An exact reproduction of every record is required.

##### Material for this task

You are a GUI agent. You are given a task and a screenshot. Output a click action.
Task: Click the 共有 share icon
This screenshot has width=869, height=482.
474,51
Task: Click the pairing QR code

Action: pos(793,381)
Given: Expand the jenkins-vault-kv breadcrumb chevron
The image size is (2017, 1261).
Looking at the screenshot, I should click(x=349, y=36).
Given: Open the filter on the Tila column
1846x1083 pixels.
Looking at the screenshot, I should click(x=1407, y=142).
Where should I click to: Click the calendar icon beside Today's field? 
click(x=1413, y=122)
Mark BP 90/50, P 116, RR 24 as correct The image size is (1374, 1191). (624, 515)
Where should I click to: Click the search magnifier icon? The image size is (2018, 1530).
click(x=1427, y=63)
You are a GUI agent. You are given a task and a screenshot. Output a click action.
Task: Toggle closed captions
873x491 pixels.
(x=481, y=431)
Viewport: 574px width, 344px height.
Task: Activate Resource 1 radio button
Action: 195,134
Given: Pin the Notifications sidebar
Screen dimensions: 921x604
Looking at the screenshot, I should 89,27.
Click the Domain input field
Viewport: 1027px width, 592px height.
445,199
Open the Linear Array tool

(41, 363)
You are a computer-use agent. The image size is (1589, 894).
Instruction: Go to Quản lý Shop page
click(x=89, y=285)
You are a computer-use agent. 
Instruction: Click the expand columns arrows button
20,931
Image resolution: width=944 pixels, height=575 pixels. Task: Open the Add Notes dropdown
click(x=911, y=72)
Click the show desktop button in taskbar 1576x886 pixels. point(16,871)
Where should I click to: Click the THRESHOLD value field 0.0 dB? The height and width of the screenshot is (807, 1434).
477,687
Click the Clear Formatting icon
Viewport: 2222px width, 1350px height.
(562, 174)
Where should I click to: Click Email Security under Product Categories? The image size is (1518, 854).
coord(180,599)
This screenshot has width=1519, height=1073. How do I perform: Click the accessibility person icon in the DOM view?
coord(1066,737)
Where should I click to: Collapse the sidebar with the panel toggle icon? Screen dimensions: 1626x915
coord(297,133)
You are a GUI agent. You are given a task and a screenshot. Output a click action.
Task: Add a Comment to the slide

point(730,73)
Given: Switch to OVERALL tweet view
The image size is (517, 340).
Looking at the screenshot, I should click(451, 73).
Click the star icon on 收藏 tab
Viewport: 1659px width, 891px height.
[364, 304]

##########

**Result of this task:**
You are a GUI agent. You are given a task and a screenshot. Output a click action.
Task: Click the 共有 share icon
This screenshot has width=869, height=482.
474,51
Task: Click the pairing QR code

Action: pos(793,381)
Given: Expand the jenkins-vault-kv breadcrumb chevron
The image size is (2017, 1261).
Looking at the screenshot, I should click(x=349, y=36).
Given: Open the filter on the Tila column
1846x1083 pixels.
Looking at the screenshot, I should click(x=1407, y=142).
Where should I click to: Click the calendar icon beside Today's field? 
click(x=1413, y=122)
Mark BP 90/50, P 116, RR 24 as correct The image size is (1374, 1191). (624, 515)
Where should I click to: Click the search magnifier icon? The image size is (2018, 1530).
click(x=1427, y=63)
You are a GUI agent. You are given a task and a screenshot. Output a click action.
Task: Toggle closed captions
873x491 pixels.
(x=481, y=431)
Viewport: 574px width, 344px height.
Task: Activate Resource 1 radio button
Action: 195,134
Given: Pin the Notifications sidebar
Screen dimensions: 921x604
Looking at the screenshot, I should 89,27.
Click the Domain input field
Viewport: 1027px width, 592px height.
445,199
Open the Linear Array tool

(41, 363)
You are a computer-use agent. The image size is (1589, 894).
Instruction: Go to Quản lý Shop page
click(x=89, y=285)
You are a computer-use agent. 
Instruction: Click the expand columns arrows button
20,931
Image resolution: width=944 pixels, height=575 pixels. Task: Open the Add Notes dropdown
click(x=911, y=72)
Click the show desktop button in taskbar 1576x886 pixels. point(16,871)
Where should I click to: Click the THRESHOLD value field 0.0 dB? The height and width of the screenshot is (807, 1434).
477,687
Click the Clear Formatting icon
Viewport: 2222px width, 1350px height.
(562, 174)
Where should I click to: Click Email Security under Product Categories? The image size is (1518, 854).
coord(180,599)
This screenshot has width=1519, height=1073. How do I perform: Click the accessibility person icon in the DOM view?
coord(1066,737)
Where should I click to: Collapse the sidebar with the panel toggle icon? Screen dimensions: 1626x915
coord(297,133)
You are a GUI agent. You are given a task and a screenshot. Output a click action.
Task: Add a Comment to the slide

point(730,73)
Given: Switch to OVERALL tweet view
The image size is (517, 340).
Looking at the screenshot, I should click(451, 73).
Click the star icon on 收藏 tab
Viewport: 1659px width, 891px height.
[364, 304]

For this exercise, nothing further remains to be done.